A House on a Wall

 
Joshua 2
Two young men were sent by Joshua to see the city of Jericho. Like most of the great cities of that time, it had a high wall, so wide, that a house was built on it, where a woman, named Rahab, lived. No doubt it had steps up from the inside of the wall, and these men came there.
The king heard about the men, and he did not want them to carry back a report of the city, so he sent his men to take them.
Rahab knew the king would do harm to the men, and she wanted to save them because she had heard of God’s great power to Israel. So she hid the men under some flax which she had drying on her roof. And she told the king’s men they had gone away, and for them to hurry after them.

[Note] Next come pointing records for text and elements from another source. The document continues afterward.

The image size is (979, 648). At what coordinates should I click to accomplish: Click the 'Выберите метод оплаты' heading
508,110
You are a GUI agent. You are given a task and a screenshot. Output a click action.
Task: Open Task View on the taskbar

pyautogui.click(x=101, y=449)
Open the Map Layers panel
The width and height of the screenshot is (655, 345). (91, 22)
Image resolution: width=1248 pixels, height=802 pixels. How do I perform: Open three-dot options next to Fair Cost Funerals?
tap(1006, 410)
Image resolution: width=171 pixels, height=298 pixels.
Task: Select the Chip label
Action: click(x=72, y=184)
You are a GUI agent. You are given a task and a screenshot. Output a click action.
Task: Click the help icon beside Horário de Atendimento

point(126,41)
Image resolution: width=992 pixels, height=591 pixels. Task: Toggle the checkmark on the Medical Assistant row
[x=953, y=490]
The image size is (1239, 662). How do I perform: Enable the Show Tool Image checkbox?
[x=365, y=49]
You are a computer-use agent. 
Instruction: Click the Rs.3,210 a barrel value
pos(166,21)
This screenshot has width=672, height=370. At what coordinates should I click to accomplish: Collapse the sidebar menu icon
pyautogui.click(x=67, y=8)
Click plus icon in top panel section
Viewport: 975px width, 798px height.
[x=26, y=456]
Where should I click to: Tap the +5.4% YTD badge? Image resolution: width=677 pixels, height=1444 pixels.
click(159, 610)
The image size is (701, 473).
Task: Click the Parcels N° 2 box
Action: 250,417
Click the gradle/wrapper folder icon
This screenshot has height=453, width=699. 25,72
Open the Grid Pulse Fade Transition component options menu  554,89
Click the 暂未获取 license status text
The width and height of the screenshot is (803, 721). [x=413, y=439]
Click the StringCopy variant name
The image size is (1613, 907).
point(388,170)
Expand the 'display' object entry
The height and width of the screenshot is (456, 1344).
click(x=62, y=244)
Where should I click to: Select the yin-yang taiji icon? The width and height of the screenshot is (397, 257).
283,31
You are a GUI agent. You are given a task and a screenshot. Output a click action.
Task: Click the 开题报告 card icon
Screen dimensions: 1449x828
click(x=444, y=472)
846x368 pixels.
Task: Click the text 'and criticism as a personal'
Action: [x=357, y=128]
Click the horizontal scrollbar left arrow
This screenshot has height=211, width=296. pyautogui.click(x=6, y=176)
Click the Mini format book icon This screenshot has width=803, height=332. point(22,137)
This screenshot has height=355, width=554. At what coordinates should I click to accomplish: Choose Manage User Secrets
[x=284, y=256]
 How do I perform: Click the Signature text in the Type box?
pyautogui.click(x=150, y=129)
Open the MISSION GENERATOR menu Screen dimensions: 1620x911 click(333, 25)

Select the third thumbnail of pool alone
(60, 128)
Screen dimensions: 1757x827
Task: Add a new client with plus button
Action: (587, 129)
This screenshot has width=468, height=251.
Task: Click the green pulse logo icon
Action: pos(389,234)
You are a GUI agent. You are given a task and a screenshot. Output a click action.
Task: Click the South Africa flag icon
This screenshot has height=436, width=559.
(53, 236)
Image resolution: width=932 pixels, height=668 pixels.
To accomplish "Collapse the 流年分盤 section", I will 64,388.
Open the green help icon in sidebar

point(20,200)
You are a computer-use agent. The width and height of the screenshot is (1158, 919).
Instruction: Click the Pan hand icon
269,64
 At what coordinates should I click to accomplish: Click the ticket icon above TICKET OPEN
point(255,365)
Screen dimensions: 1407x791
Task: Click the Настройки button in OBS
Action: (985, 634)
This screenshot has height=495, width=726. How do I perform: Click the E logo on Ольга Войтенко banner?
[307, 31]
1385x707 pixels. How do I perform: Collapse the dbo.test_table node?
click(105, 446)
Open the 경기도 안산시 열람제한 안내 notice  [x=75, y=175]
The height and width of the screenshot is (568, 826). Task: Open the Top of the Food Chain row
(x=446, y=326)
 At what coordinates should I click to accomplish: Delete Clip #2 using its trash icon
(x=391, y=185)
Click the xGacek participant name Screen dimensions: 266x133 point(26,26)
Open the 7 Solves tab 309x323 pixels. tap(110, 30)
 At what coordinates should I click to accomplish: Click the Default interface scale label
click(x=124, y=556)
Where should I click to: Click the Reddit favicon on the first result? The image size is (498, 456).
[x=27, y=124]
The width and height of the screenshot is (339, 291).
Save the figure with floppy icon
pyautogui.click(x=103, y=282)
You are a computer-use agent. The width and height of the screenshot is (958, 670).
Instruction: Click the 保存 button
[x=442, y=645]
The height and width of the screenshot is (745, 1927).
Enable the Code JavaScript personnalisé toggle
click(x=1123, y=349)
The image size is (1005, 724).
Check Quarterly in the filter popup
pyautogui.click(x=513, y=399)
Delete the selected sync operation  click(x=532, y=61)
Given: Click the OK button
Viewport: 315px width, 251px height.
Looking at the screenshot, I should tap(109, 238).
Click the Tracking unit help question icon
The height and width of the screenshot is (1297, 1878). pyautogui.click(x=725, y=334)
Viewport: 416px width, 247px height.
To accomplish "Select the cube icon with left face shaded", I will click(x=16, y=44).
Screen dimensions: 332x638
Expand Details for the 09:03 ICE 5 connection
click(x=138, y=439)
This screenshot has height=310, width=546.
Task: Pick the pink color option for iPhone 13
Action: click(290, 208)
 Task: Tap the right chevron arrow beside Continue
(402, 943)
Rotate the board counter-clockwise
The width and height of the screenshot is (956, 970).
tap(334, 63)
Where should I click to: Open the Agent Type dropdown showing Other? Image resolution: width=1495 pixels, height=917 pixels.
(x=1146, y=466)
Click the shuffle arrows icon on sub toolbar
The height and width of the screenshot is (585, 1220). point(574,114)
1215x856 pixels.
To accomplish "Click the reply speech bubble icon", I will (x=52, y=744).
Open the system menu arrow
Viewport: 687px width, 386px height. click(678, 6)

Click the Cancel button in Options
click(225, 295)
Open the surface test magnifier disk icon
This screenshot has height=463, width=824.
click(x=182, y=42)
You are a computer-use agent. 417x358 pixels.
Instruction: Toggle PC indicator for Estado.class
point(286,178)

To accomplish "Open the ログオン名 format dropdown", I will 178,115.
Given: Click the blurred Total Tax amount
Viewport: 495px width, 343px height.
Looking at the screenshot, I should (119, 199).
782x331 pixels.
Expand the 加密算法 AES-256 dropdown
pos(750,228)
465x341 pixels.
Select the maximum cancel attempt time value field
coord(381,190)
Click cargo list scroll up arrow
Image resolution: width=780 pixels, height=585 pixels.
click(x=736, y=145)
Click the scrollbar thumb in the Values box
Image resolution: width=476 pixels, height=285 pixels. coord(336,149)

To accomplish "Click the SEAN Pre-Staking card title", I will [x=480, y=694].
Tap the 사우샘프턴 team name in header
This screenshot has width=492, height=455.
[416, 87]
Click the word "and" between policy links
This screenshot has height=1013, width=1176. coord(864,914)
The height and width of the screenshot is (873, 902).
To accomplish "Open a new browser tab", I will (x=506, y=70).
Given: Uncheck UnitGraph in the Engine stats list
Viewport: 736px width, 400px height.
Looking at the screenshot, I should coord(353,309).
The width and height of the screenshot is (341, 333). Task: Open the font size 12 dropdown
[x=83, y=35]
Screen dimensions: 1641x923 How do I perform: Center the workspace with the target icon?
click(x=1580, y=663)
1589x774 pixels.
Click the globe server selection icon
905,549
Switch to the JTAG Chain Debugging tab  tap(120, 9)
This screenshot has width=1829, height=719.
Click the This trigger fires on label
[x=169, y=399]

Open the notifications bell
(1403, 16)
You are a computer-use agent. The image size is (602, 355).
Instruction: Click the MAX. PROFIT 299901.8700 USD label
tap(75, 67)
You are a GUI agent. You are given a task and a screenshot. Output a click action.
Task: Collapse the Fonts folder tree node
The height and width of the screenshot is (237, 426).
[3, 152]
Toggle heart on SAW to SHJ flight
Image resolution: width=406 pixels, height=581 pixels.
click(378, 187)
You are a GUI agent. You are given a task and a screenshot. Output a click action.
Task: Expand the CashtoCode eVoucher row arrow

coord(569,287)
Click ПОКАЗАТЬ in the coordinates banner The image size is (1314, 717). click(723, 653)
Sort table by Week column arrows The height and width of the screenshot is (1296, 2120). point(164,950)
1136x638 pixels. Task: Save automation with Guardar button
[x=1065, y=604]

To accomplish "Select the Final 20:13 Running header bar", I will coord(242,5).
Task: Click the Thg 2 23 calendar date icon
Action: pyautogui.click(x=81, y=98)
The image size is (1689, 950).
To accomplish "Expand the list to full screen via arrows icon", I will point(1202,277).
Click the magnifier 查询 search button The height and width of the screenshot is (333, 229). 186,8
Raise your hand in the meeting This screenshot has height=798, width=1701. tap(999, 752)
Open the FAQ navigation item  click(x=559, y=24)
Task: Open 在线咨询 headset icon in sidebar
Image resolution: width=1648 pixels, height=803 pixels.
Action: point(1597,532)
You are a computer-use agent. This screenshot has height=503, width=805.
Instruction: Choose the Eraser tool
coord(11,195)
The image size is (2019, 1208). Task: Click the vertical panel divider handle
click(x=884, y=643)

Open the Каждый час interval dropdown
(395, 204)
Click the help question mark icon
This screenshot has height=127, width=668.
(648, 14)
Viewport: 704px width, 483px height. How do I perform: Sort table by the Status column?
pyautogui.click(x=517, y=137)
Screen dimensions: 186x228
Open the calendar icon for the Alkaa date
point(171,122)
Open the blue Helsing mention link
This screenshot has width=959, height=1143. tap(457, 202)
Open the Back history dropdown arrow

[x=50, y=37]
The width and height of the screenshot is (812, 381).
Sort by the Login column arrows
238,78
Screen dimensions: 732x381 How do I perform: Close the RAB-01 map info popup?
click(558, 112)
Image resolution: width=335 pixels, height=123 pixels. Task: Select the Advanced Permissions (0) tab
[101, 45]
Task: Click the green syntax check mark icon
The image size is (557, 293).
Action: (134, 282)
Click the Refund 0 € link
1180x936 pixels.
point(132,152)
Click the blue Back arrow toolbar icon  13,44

Then she talked with the men of Israel, telling them how frightened the people of Jericho were, because they had heard how God had brought the camp of Israel out of Egypt, and not long before had saved them from the wicked kings across Jordan. She seemed to have heard that they would come against Jericho, and she asked the men to promise to save her and her father, mother, brothers and sisters. They said they would do so if all would be in her house when they came again to Jericho.
It was then night, and she let the two men down to the ground outside the wall from her window, by a scarlet rope. And they told her to fasten that same rope from her window, so they could see it when they came to save her.
Do you not think that Rahab would begin at once to tell her relatives, and perhaps her friends and neighbors, that the only way for them to be saved from the dreadful judgment that was to come upon Jericho, was to come into her house?
May we too, tell all whom we know, that the only way for them to be saved from the dreadful judgment that is surely coming on this poor, Christ-rejecting world, is to come to the Lord Jesus Christ, through Whom alone salvation is to be found.
The men hid in the hills and got safely back to the camp, and told Joshua all that had happened. Later we find they kept the promise to Rahab.
Perhaps you notice that Rahab told the king’s men what was untrue. God could have saved her and the men from the king if she had told the truth. Rahab lived among a wicked people, and had herself sinned, but when she heard of the Lord, she believed in Him, and said, “The Lord, your God, He is God in heaven above, and in earth beneath.”
Later God gave her great honor, so she must have given up her wrong ways.
God has always shown mercy to any who will believe in Him.
Do you notice Rahab did not wait to ask to be saved until the trouble came?